Member of the Ohio House of Representatives from the 26th district
- In office January 3, 1973 – December 31, 1982
- Preceded by: John Bechtold
- Succeeded by: Lou Blessing

Personal details
- Born: September 21, 1922 Richmond, Virginia, U.S.
- Died: October 13, 2019 (aged 97) Apple Valley, California, U.S.
- Party: Republican
- Spouse: John Fix

= Helen Fix =

American politician (1922–2019)

Helen H. Fix (September 21, 1922 – October 13, 2019) was an American politician in the state of Ohio. She was a Republican member of the Ohio General Assembly. A graduate of Richmond University and a former newspaper reporter, she served on Amberley Village Council for four terms. Fix initially decided to run for the Ohio House of Representatives in 1972, following redistricting. Facing incumbent John Bechtold in the Republican primary, Fix won by only one vote. She went on to win reelection in 1974, and 1976.

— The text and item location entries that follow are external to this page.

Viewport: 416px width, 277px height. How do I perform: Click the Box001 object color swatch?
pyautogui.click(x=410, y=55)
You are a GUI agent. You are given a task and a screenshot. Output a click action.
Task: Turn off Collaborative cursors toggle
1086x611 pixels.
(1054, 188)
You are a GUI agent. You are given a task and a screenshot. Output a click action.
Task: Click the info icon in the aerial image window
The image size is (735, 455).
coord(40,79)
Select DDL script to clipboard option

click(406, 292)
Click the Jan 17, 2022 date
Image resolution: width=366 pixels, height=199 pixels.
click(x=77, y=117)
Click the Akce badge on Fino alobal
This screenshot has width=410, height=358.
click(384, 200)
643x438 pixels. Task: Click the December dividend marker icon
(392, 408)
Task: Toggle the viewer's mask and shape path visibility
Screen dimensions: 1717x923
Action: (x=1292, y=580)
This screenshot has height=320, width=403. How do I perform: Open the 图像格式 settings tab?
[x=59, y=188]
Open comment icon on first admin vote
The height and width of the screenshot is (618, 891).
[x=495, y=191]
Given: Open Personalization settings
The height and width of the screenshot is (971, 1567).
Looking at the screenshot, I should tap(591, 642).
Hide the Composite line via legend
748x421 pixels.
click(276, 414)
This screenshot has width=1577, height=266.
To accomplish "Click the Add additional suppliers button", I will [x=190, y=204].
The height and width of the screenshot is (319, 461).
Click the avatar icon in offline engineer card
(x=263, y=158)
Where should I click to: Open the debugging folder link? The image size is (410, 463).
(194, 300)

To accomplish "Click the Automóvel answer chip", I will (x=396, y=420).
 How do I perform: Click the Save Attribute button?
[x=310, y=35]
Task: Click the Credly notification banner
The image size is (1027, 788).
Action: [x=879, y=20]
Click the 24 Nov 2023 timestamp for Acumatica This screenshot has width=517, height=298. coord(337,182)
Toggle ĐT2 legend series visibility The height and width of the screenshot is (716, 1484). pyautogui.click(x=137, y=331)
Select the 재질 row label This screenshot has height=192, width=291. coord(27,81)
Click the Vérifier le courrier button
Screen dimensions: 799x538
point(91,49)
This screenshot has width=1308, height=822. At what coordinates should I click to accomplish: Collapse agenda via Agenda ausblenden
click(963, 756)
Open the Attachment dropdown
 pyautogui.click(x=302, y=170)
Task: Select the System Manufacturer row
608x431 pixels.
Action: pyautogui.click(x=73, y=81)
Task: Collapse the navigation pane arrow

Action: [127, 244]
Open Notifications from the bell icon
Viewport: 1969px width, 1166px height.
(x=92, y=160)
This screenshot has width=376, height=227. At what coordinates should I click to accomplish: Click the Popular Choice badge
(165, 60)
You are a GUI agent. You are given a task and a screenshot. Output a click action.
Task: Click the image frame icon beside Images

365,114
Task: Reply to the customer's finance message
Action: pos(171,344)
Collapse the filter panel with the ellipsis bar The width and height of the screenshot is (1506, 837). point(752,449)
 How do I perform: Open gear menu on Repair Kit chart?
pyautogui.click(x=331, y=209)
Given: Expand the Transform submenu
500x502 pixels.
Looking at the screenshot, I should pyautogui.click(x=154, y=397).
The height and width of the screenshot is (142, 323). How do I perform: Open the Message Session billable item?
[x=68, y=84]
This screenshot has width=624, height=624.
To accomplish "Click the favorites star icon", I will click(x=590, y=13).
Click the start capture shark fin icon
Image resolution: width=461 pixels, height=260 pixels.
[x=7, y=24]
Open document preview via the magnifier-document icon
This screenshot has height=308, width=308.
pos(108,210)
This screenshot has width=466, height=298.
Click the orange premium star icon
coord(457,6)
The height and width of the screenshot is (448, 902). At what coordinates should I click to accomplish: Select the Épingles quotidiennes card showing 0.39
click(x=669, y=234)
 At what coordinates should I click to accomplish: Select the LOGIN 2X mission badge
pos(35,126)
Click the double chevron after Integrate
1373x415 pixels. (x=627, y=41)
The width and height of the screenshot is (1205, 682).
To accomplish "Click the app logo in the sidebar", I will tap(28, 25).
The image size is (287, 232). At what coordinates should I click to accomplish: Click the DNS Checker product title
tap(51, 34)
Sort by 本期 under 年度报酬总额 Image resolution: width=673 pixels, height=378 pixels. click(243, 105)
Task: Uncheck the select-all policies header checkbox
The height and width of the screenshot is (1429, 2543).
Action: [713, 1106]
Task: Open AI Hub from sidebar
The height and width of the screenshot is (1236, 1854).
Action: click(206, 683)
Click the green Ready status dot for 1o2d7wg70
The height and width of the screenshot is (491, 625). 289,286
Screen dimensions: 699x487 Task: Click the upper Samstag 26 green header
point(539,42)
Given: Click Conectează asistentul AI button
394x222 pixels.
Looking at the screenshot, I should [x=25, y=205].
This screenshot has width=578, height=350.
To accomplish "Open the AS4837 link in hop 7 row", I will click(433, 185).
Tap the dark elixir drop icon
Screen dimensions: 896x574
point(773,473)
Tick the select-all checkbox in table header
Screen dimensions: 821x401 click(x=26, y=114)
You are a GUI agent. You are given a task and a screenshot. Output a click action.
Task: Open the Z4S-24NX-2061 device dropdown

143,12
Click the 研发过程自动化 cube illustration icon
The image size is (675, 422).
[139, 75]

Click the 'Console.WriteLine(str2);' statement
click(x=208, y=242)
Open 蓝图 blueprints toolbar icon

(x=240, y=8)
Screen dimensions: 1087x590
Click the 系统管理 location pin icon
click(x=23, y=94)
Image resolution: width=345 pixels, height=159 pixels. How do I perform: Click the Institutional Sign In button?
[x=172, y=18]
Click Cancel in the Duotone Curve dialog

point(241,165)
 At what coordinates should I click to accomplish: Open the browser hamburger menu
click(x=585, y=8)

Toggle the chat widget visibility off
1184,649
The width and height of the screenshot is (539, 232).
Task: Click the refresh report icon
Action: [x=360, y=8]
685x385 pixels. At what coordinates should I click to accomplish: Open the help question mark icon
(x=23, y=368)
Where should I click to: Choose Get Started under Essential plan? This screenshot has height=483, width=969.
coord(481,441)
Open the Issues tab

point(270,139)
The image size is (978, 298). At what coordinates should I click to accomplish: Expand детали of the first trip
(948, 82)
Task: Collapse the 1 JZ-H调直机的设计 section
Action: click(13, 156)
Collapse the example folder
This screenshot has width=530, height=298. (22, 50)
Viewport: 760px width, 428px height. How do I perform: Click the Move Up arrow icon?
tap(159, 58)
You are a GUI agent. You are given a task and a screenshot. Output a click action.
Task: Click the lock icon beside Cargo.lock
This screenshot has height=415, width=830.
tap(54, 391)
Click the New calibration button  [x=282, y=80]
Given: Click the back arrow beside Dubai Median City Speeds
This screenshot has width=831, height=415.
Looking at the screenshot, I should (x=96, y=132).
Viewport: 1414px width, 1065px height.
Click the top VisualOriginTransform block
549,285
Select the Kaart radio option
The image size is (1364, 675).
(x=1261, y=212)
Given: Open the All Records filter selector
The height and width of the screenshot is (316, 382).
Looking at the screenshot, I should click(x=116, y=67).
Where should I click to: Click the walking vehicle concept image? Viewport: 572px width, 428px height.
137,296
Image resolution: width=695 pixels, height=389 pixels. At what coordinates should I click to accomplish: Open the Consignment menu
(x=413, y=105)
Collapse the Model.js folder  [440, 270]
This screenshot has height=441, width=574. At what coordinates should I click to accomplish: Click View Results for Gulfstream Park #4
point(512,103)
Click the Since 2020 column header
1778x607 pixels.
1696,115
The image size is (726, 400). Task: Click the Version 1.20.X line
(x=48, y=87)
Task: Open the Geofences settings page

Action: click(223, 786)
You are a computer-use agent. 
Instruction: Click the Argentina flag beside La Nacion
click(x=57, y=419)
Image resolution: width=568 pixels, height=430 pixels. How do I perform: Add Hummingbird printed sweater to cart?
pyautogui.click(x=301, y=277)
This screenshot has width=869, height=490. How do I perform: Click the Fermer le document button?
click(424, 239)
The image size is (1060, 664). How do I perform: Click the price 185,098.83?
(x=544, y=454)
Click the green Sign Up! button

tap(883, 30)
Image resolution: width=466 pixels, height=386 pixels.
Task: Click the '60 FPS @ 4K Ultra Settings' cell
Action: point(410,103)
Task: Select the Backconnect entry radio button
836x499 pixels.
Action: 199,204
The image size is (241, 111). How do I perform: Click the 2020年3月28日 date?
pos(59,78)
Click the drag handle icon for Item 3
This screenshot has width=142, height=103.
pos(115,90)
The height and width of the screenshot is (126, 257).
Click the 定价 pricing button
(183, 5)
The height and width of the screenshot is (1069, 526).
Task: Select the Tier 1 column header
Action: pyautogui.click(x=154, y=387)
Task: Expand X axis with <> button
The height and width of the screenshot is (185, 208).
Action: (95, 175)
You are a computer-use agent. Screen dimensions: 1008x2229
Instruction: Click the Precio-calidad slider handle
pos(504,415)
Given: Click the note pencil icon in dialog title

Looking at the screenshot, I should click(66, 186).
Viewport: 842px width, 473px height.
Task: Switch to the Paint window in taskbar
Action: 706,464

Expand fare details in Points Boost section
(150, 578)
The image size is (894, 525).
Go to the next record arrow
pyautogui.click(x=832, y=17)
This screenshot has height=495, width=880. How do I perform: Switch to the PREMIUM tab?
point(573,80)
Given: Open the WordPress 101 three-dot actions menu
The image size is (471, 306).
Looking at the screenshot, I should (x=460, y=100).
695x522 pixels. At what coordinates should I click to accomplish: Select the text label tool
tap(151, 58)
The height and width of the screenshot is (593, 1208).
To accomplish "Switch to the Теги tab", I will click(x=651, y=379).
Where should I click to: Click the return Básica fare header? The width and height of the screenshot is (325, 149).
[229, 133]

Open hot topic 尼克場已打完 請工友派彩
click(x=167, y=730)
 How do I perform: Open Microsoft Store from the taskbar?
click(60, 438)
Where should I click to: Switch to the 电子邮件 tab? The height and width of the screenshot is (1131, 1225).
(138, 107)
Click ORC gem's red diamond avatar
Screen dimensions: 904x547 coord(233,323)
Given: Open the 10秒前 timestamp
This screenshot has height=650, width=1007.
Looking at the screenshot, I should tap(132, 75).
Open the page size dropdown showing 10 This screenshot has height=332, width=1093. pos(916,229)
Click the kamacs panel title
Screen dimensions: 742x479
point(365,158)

In 1978, it was speculated that Fix would be appointed to replace Senator Michael Maloney in the Ohio Senate, however, the post ultimately went to Richard Finan. She was again reelected to the House in 1978 and 1980, serving as minority whip in the 114th Ohio General Assembly.

Fix did not run for reelection to the House in 1982, and was placed on the Ohio Employment Relations Board soon after. Fix died on October 13, 2019, in Apple Valley, California, at the age of 97.